**To do**
Find every line of the listing below where "search" appears, and copy it.

**Excerpted records**
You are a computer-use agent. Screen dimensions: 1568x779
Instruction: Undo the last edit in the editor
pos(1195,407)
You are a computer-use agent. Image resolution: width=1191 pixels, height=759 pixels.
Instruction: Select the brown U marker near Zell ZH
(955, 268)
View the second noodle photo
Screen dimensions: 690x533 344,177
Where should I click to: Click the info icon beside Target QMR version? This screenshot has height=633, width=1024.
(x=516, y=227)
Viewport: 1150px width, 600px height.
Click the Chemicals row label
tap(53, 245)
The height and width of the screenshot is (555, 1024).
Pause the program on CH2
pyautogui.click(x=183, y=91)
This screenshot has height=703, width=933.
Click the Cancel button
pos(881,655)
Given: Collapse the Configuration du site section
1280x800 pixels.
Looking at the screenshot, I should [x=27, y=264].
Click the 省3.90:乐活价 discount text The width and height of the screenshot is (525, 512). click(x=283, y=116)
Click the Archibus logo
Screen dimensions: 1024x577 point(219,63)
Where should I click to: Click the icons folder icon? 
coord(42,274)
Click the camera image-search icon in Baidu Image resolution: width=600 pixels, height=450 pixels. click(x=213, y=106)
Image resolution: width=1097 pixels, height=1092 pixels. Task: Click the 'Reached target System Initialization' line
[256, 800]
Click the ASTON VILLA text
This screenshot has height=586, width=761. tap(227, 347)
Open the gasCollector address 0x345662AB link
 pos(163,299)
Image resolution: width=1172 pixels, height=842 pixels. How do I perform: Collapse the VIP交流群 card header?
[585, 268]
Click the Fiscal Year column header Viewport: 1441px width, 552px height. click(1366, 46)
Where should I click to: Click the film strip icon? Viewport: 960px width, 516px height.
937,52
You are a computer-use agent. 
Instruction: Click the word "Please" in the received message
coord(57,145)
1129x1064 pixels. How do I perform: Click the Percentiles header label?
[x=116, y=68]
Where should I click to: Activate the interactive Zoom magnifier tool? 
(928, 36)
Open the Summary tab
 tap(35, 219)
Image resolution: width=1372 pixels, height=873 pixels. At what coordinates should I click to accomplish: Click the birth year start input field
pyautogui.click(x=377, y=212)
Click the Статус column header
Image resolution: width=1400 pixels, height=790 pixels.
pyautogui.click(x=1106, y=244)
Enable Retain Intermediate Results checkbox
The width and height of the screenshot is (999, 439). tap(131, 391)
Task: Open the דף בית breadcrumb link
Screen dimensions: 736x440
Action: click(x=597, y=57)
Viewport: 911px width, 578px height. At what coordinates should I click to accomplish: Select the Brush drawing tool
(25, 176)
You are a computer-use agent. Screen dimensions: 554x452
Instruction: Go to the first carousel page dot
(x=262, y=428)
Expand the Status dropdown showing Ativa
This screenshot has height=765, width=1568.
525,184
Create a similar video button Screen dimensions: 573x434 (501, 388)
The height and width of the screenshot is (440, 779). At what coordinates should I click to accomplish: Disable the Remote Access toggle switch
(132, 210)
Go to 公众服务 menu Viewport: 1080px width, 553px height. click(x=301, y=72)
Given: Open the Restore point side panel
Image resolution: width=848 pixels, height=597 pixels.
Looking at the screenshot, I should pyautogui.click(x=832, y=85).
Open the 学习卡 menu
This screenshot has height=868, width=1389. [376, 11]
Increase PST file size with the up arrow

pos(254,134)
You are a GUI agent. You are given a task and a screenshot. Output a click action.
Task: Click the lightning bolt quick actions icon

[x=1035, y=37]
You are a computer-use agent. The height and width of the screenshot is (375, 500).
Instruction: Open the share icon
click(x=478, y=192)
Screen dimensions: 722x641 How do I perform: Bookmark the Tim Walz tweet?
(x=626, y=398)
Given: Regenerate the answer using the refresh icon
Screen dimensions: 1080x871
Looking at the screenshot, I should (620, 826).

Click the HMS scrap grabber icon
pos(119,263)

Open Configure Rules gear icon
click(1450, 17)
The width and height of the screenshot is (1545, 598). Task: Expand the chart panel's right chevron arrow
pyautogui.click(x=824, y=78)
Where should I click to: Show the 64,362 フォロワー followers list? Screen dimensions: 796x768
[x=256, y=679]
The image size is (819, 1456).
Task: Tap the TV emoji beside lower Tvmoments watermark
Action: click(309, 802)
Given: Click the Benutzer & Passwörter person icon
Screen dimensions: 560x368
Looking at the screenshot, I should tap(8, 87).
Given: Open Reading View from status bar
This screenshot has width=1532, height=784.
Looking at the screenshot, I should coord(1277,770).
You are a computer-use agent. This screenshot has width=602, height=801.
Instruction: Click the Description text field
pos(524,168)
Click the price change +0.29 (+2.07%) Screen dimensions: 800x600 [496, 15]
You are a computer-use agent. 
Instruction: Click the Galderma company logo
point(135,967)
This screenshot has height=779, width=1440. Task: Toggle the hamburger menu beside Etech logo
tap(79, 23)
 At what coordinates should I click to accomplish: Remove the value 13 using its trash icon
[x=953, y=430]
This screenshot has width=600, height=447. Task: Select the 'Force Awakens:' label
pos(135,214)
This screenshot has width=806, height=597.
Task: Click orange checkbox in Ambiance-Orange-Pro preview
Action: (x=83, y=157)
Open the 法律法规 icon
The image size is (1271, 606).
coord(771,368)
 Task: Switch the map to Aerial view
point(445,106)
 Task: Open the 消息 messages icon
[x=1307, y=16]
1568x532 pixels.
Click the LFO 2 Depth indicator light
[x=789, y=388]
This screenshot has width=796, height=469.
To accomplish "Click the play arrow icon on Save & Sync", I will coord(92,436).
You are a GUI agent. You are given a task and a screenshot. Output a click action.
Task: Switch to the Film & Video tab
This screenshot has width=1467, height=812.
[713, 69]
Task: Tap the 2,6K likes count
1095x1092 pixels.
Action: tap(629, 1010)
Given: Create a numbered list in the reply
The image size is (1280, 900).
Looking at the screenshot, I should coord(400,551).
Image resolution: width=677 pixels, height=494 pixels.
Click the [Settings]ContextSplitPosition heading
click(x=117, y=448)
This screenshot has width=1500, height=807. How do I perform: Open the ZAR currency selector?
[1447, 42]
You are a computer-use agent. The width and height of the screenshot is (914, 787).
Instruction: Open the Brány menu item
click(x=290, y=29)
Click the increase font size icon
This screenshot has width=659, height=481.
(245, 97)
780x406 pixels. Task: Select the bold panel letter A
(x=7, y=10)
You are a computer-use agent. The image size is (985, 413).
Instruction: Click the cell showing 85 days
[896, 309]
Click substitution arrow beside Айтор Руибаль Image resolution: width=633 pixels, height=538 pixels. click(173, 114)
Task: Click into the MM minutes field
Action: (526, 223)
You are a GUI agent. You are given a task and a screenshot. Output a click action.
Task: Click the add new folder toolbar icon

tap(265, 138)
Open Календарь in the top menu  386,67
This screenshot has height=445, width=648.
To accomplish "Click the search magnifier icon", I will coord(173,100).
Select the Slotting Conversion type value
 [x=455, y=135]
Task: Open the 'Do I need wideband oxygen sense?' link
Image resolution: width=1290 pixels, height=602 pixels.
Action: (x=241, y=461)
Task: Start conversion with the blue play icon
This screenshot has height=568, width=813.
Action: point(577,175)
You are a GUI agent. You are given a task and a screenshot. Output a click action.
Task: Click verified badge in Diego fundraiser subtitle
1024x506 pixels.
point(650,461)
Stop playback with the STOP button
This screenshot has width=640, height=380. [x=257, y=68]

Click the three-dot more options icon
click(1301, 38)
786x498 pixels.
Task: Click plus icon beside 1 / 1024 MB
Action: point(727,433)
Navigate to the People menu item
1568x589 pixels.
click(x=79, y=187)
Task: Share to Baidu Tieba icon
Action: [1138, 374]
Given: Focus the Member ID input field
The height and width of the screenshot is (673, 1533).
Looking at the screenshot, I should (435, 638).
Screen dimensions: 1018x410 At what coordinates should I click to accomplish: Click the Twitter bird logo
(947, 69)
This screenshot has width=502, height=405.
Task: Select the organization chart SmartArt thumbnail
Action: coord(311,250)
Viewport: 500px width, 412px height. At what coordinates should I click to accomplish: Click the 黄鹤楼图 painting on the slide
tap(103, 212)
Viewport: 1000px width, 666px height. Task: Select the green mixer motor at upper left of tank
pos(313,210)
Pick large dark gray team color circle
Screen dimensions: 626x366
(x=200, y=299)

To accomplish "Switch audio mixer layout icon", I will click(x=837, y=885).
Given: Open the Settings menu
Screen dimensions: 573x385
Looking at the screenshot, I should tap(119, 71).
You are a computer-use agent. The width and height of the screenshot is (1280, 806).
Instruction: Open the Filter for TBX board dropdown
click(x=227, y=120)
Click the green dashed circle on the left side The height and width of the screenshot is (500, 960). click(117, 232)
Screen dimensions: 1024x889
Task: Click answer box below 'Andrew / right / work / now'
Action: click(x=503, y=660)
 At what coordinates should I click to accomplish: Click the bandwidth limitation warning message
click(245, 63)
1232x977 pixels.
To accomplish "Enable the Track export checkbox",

**Written response**
Click the camera image-search icon in Baidu Image resolution: width=600 pixels, height=450 pixels. click(x=213, y=106)
To accomplish "Click the search magnifier icon", I will coord(173,100).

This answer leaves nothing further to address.